* [Aim of the exercise] Look at each line of the listing. Copy those that hold the string "mode".

* [Input]
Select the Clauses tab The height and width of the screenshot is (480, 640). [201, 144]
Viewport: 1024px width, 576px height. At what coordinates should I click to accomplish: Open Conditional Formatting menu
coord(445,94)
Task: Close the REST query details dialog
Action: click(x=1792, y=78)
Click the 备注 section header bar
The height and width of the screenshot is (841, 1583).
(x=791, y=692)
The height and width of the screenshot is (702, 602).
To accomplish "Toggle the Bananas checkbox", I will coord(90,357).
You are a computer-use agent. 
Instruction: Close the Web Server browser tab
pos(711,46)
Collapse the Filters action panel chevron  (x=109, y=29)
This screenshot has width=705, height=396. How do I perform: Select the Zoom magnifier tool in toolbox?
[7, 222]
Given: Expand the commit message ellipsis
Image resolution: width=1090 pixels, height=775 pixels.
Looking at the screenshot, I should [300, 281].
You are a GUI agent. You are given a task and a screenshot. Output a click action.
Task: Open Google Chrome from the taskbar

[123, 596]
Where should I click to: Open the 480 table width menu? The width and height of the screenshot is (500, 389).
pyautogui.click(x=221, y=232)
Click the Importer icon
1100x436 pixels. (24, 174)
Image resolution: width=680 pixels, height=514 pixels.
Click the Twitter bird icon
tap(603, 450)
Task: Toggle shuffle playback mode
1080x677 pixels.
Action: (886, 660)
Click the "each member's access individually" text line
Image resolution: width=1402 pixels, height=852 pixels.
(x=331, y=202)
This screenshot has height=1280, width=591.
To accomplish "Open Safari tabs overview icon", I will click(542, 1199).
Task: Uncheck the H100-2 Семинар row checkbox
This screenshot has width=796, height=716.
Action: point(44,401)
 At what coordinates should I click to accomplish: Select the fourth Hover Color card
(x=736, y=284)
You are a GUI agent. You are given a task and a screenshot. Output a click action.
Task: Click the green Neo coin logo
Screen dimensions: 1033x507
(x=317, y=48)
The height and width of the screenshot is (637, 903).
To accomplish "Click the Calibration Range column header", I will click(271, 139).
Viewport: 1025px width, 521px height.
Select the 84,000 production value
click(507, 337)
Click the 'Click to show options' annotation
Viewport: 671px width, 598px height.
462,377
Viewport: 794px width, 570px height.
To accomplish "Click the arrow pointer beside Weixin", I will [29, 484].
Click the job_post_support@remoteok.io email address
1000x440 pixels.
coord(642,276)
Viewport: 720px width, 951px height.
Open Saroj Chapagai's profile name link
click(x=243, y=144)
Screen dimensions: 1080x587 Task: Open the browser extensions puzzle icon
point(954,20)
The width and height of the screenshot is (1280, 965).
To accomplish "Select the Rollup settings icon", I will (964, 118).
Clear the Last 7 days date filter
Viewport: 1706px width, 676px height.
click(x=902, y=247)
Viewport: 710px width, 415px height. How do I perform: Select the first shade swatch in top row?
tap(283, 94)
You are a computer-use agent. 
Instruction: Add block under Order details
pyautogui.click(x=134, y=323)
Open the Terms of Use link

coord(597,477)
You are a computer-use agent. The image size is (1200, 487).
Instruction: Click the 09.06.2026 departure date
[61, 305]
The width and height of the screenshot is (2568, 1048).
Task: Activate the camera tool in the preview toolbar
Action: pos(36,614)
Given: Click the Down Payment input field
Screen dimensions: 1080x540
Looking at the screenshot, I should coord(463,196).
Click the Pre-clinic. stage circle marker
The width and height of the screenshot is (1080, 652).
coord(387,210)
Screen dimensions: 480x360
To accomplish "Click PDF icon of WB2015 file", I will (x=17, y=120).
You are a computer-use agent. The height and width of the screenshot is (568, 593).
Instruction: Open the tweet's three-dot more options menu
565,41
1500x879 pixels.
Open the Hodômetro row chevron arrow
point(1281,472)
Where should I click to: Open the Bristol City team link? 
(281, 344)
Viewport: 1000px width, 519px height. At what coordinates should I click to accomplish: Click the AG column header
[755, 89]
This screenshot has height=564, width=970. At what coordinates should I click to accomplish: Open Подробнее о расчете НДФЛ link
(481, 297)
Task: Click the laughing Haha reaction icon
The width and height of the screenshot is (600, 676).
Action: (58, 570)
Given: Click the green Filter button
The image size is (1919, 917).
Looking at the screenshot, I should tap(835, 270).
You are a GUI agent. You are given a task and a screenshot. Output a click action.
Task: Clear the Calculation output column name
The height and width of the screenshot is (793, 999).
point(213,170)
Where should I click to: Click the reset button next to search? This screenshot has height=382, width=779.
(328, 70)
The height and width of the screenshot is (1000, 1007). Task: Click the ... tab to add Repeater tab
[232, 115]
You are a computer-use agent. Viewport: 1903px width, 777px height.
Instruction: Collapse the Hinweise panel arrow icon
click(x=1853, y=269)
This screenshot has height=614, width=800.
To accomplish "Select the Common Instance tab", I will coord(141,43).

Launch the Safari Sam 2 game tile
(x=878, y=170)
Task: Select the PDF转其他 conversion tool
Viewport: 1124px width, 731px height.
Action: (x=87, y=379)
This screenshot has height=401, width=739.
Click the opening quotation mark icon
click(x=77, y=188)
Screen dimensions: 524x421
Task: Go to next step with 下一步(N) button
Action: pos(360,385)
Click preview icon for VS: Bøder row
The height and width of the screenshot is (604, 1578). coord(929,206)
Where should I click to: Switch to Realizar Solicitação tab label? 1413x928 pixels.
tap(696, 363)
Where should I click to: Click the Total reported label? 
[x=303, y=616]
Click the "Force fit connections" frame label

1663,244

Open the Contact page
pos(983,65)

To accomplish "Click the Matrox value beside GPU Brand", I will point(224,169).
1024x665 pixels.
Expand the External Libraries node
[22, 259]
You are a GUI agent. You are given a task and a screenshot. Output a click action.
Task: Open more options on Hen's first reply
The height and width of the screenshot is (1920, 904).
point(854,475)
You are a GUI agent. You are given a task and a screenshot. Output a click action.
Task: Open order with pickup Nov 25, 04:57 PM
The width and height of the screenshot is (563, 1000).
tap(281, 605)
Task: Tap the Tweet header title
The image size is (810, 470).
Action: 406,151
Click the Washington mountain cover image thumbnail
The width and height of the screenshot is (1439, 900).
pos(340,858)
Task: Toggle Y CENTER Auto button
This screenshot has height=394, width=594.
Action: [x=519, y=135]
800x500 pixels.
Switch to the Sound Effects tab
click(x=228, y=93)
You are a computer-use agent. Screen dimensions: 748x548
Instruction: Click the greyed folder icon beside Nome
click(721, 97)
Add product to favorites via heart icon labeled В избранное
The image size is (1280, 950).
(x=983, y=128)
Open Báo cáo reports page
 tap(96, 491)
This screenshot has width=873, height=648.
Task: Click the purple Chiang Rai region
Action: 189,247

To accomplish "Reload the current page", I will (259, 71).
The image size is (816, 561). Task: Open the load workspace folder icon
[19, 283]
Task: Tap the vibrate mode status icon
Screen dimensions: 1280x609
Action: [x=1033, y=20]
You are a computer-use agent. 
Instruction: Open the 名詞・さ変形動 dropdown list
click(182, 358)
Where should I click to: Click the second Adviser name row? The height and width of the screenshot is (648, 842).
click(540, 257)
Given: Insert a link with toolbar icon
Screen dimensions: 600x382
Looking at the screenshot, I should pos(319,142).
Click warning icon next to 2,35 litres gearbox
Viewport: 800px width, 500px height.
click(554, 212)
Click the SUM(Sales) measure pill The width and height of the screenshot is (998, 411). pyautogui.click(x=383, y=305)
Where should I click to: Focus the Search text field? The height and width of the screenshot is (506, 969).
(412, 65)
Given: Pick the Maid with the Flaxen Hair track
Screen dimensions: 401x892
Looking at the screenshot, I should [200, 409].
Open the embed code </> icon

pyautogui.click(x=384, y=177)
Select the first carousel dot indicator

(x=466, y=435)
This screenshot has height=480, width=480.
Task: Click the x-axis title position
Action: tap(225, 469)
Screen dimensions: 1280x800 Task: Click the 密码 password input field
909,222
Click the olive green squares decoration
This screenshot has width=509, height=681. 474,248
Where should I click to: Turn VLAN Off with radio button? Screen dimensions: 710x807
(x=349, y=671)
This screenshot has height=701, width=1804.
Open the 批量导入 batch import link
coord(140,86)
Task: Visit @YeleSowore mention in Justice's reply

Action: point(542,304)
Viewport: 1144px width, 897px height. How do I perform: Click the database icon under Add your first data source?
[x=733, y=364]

* [Answer for the task]
Task: Toggle shuffle playback mode
Task: Tap the vibrate mode status icon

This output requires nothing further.